start EXTRACTED RECORDS

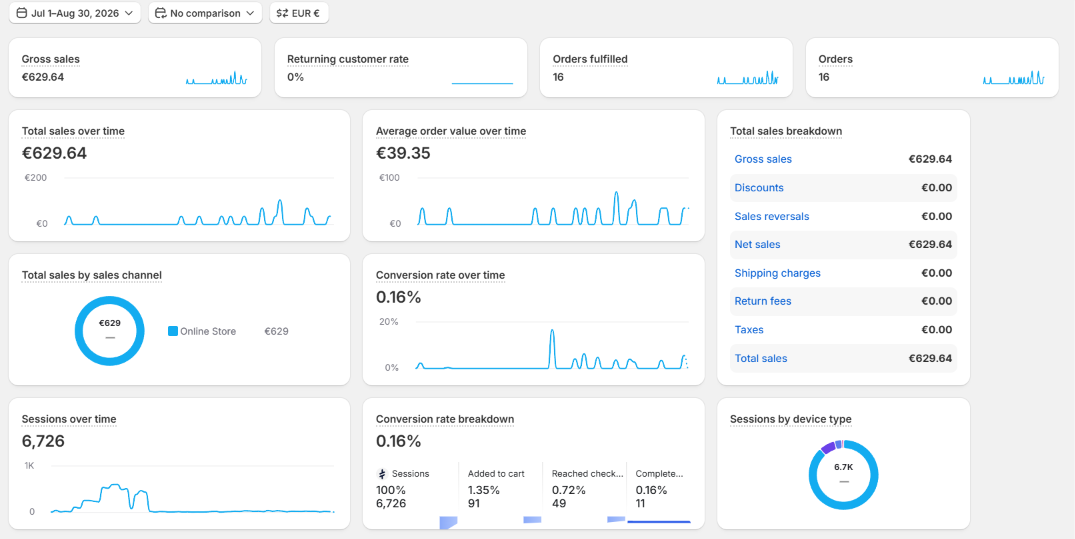Screen dimensions: 1075x539
Task: Open the Jul 1–Aug 30, 2026 date dropdown
Action: pos(75,13)
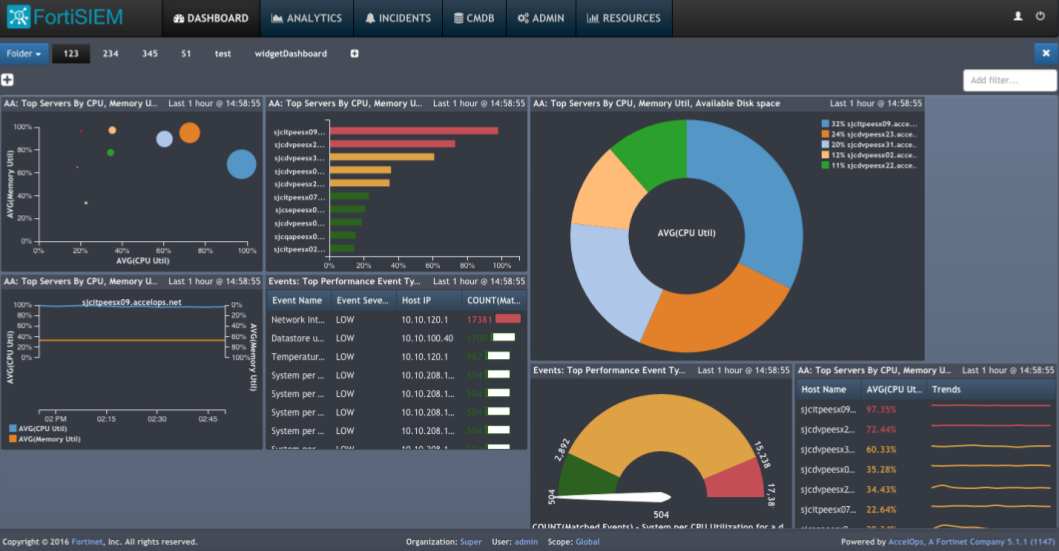Click the large blue bubble in the scatter chart

click(241, 164)
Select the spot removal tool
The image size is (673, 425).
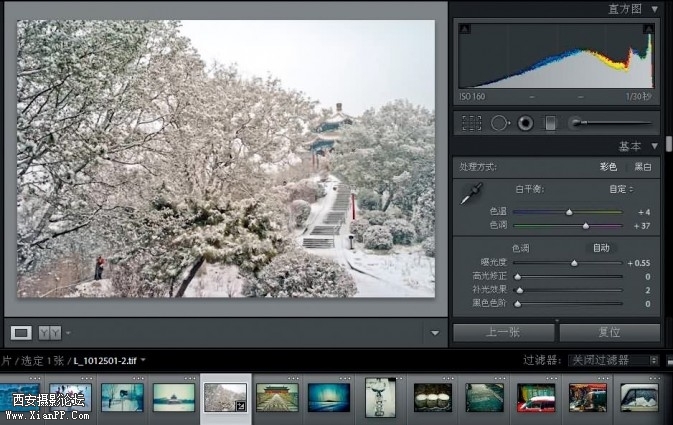[499, 123]
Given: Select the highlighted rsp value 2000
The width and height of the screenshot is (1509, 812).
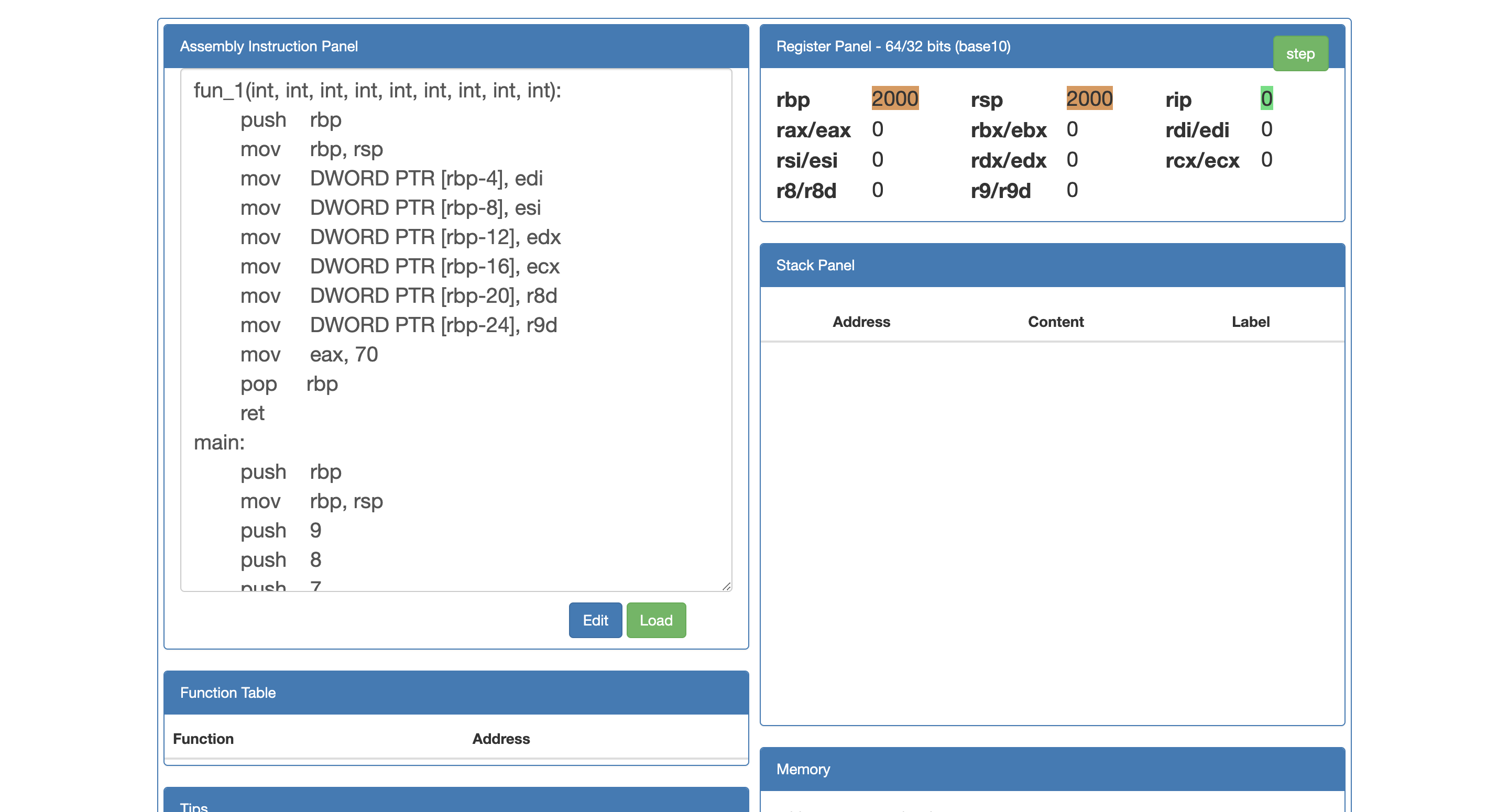Looking at the screenshot, I should point(1088,98).
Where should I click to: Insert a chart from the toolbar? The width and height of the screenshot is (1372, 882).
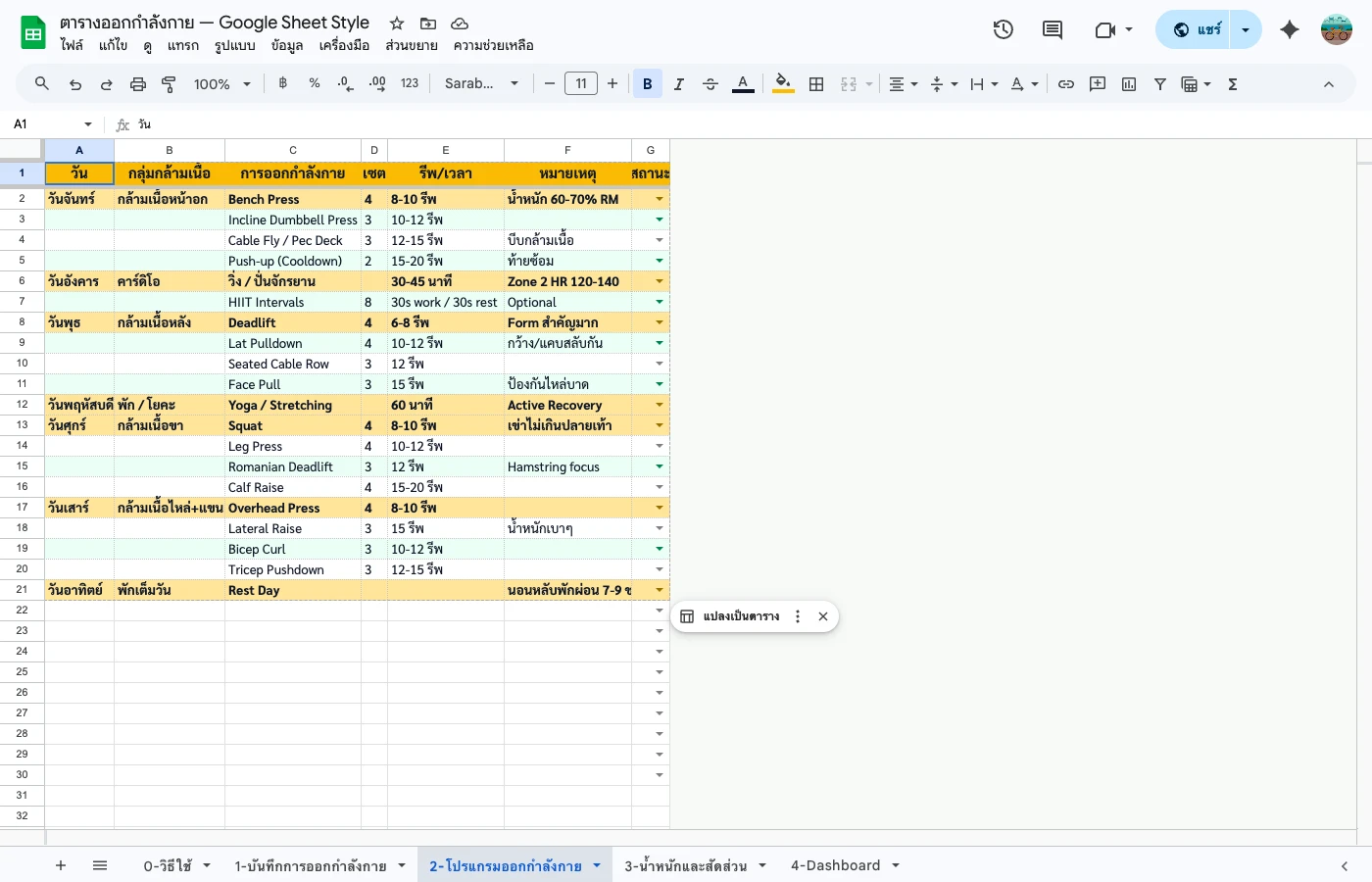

end EXTRACTED RECORDS

WORK TO BE COMPLETED
Can you return every line of the entries above word for word, leaving out the pictures?

WRITTEN ANSWER
Screen dimensions: 1075x539
Task: Open the Jul 1–Aug 30, 2026 date dropdown
Action: pos(75,13)
Click the large blue bubble in the scatter chart

click(241, 164)
Select the spot removal tool
The image size is (673, 425).
[499, 123]
Given: Select the highlighted rsp value 2000
The width and height of the screenshot is (1509, 812).
Looking at the screenshot, I should point(1088,98).
Where should I click to: Insert a chart from the toolbar? The width and height of the screenshot is (1372, 882).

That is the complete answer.